> _To do_
Turn the rows below into a JSON list of strings, one string per line, with blank lines skipped. Leave the pictures out of your answer.
____________________
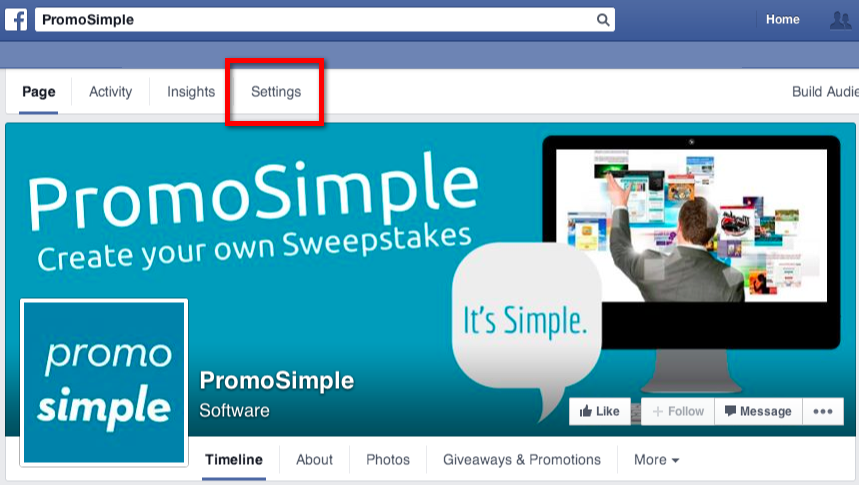Send a Message to the page
859x485 pixels.
[758, 411]
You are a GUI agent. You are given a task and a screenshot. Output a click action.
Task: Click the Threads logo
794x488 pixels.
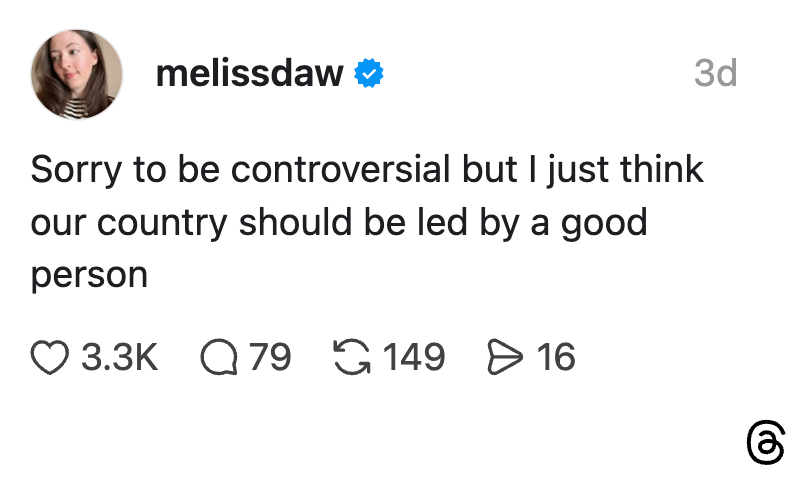[765, 443]
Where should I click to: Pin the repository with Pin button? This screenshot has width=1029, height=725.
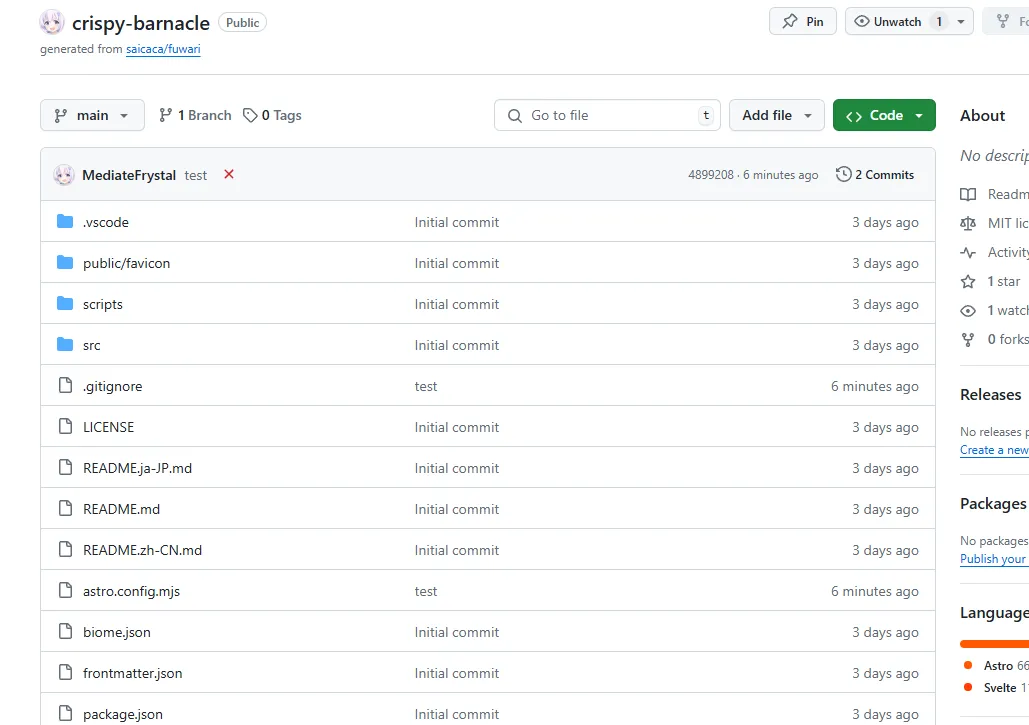tap(803, 21)
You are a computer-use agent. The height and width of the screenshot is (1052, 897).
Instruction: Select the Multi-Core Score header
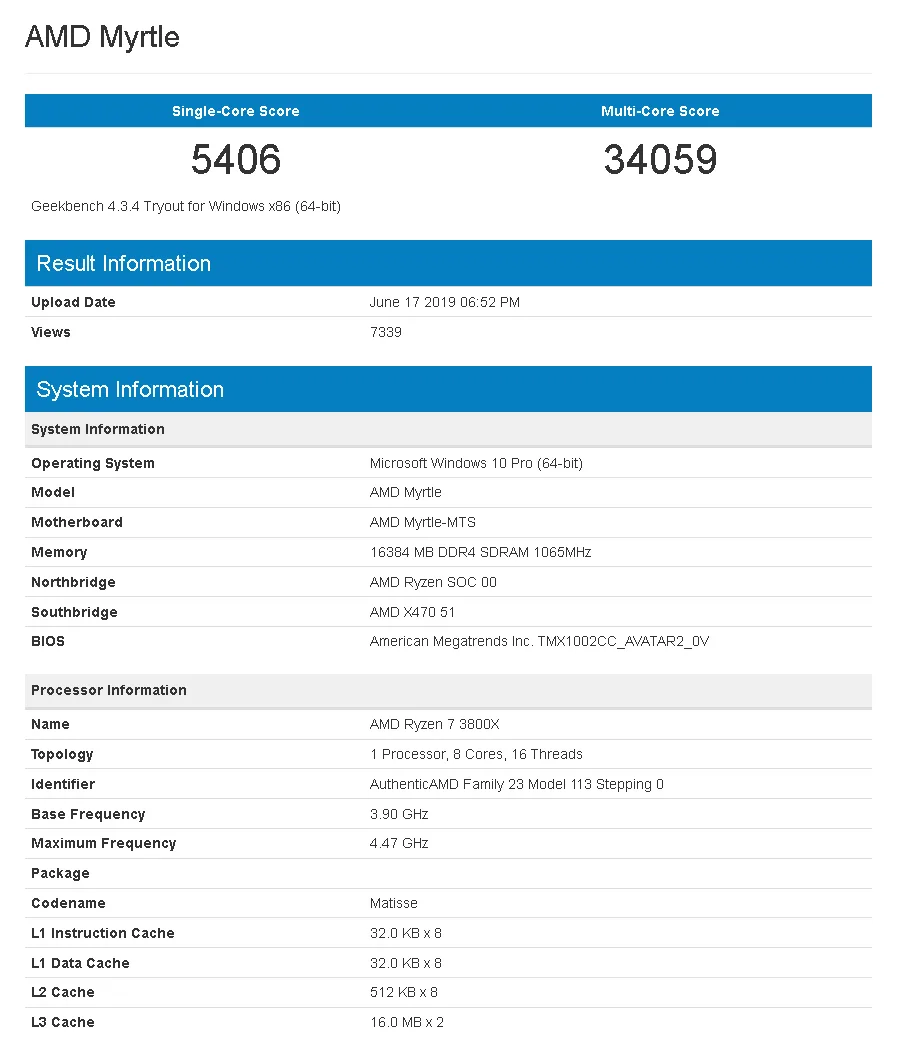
____________________
> _The response_
[
  "Send a Message to the page",
  "859x485 pixels.",
  "[758, 411]",
  "You are a GUI agent. You are given a task and a screenshot. Output a click action.",
  "Task: Click the Threads logo",
  "794x488 pixels.",
  "[765, 443]",
  "Where should I click to: Pin the repository with Pin button? This screenshot has width=1029, height=725.",
  "tap(803, 21)",
  "You are a computer-use agent. The height and width of the screenshot is (1052, 897).",
  "Instruction: Select the Multi-Core Score header"
]